Unfolding plans 24 – the true test of artificial intelligence is for it to deliver something unpredictable

It’s an interesting concept.  How do you test artificial intelligence?  It is a concept that is difficult to define yet we all can understand that human intelligence is different from so called artificial intelligence.  I’ve already said in a previous piece that I struggle with the definition of artificial intelligence, or machine intelligence as all technology has initially been developed by humans.  Everything that machines can do today is of a human construct.

It is clear though that there is a difference.  In the machine world logic prevails.  An action, providing the kit is working correctly, will lead to an outcome time and time again.  In the human world logic will often go out of the window. An action will lead to many possible outcomes depending upon the people engaged and the way that they are feeling.  Context prevails.

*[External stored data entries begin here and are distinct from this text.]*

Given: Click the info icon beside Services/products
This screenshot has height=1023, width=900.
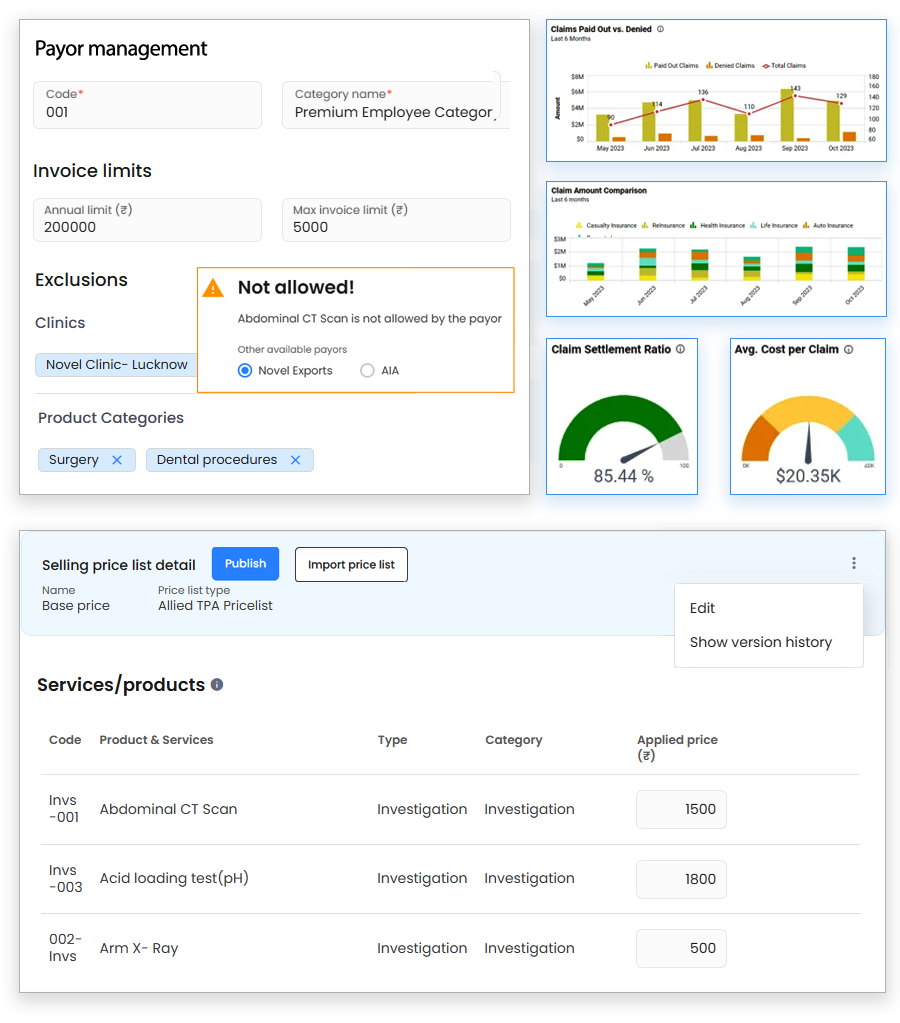Looking at the screenshot, I should pos(217,685).
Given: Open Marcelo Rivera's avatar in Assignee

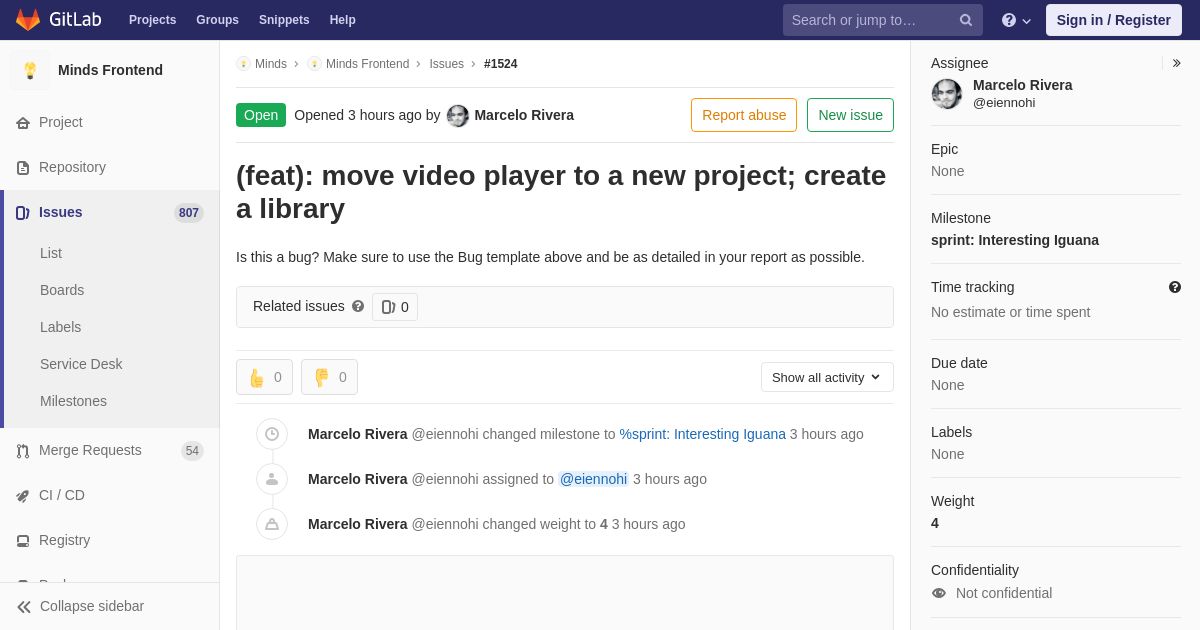Looking at the screenshot, I should 947,94.
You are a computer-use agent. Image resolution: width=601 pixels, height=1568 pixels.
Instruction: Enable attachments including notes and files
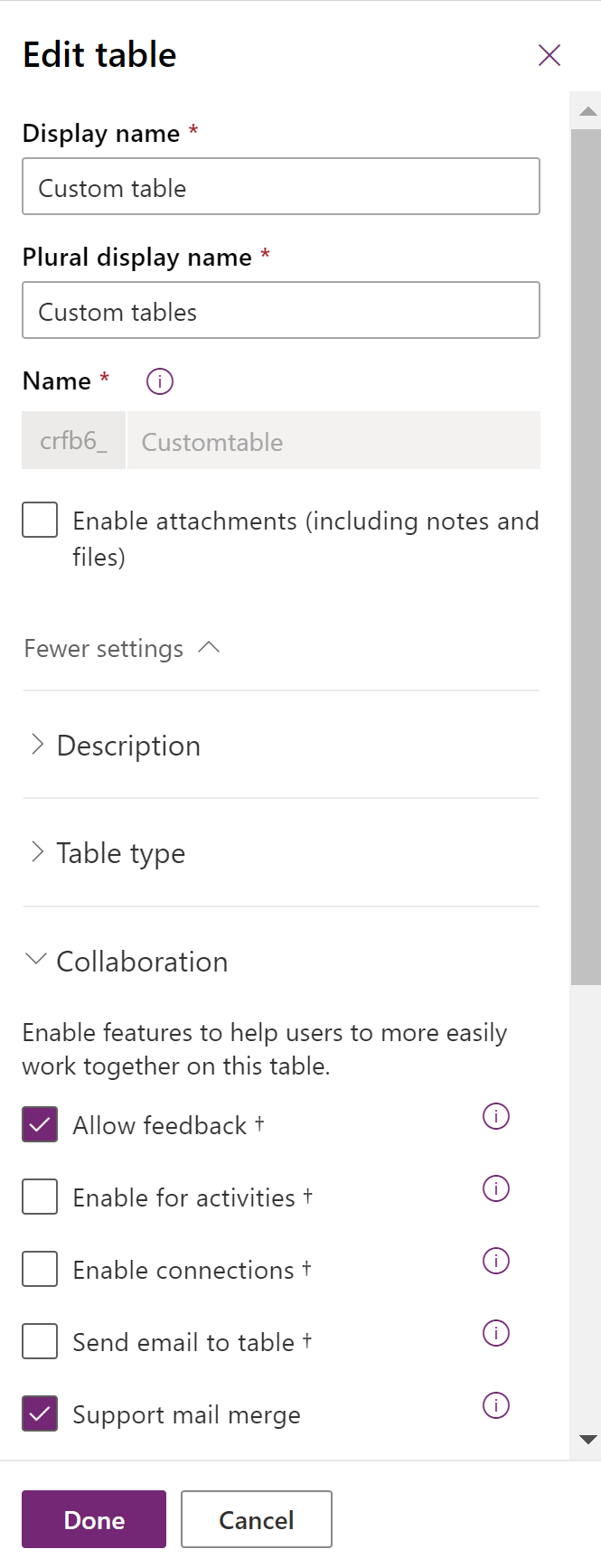[39, 520]
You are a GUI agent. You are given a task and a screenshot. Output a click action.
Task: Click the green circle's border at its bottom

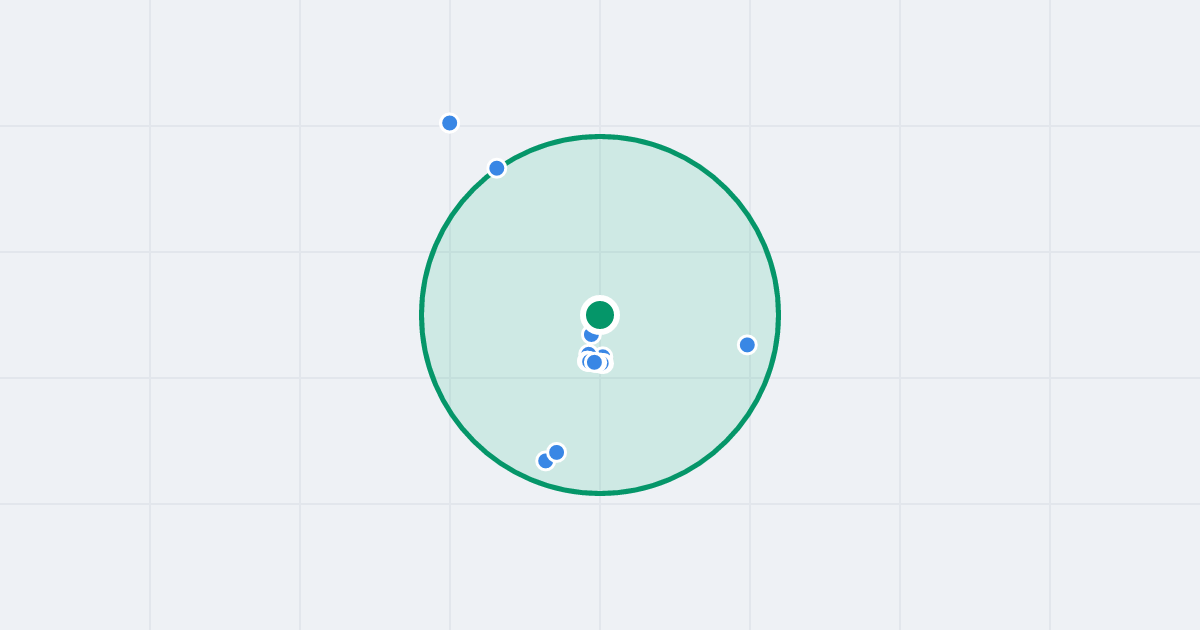point(600,493)
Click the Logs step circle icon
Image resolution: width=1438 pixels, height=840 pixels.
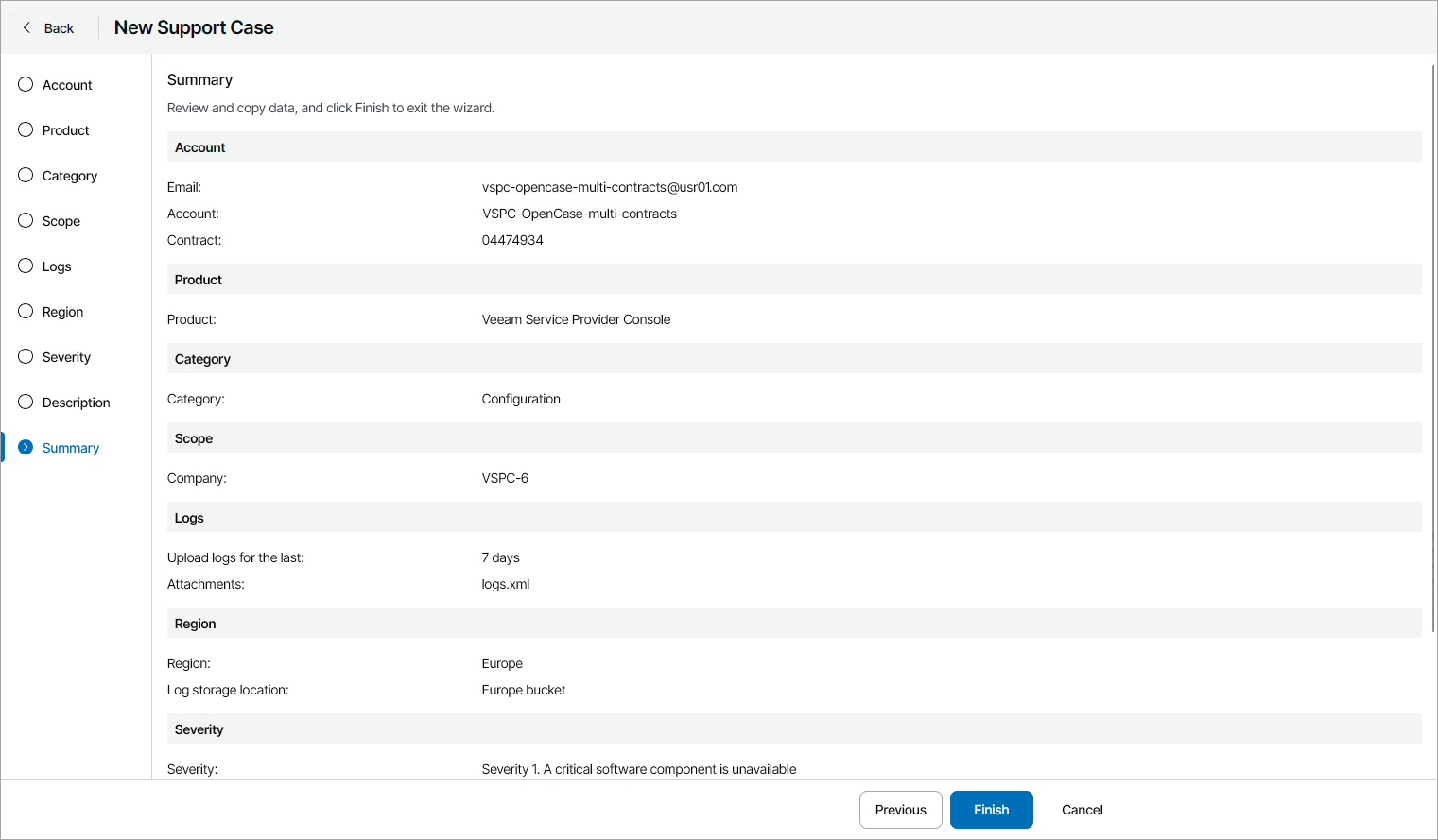26,266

There was an interesting article published on the BBC’s website this morning about this very thing. Professor Gary Marcus from ‘Beyond the Turing Test Workshop’ said that the Turing Championships would host a series of events to test different parts of what defines intelligence.

‘We are trying to figure out a way of evaluating real progress towards artificial intelligence, not the kind of narrow progress where you build a computer programme that can do one thing.’

An example of a test that could be included is requiring a machine to assemble flat-pack furniture from a diagram to which some wit had added on Twitter that a definition of the human condition is to ignore flat-pack instructions and just dive in.  We’ve all been there.

Much insight can come from humour.  There is many a true word spoken in jest.  What was said was insightful though in that what we admire from the machine world is its consistency and its accuracy.  It always does what it is supposed to.  Yet what we admire most form the human world is our unpredictability, our creativity and our ability to think through different alternatives.

To be human is to break the rules.

In fiction our most loved characters are those that challenge authority, who live at the margins of society, who take risks and do the things that no one else will dare.  Our heroes are anarchic and push their way through the things that stand in their way to achieve what they know to be right.

I was at a conference today and Andy the technical director of the host company suggested that we should automate everything.  I agreed, it is a commercially logical approach but then it panders to a machine approach.  Automation means that the result is predictable.  The person with need can click a button and get the outcome that they want or at least what they think they want.  To automate everything assumes that every action should lead to a defined outcome yet this is not human.  Absolute predictability is not what we are made to do.  To err is to be human.

You cannot automate innovation.

Perhaps the true test of artificial intelligence is for it to deliver something unpredictable, creative and exciting.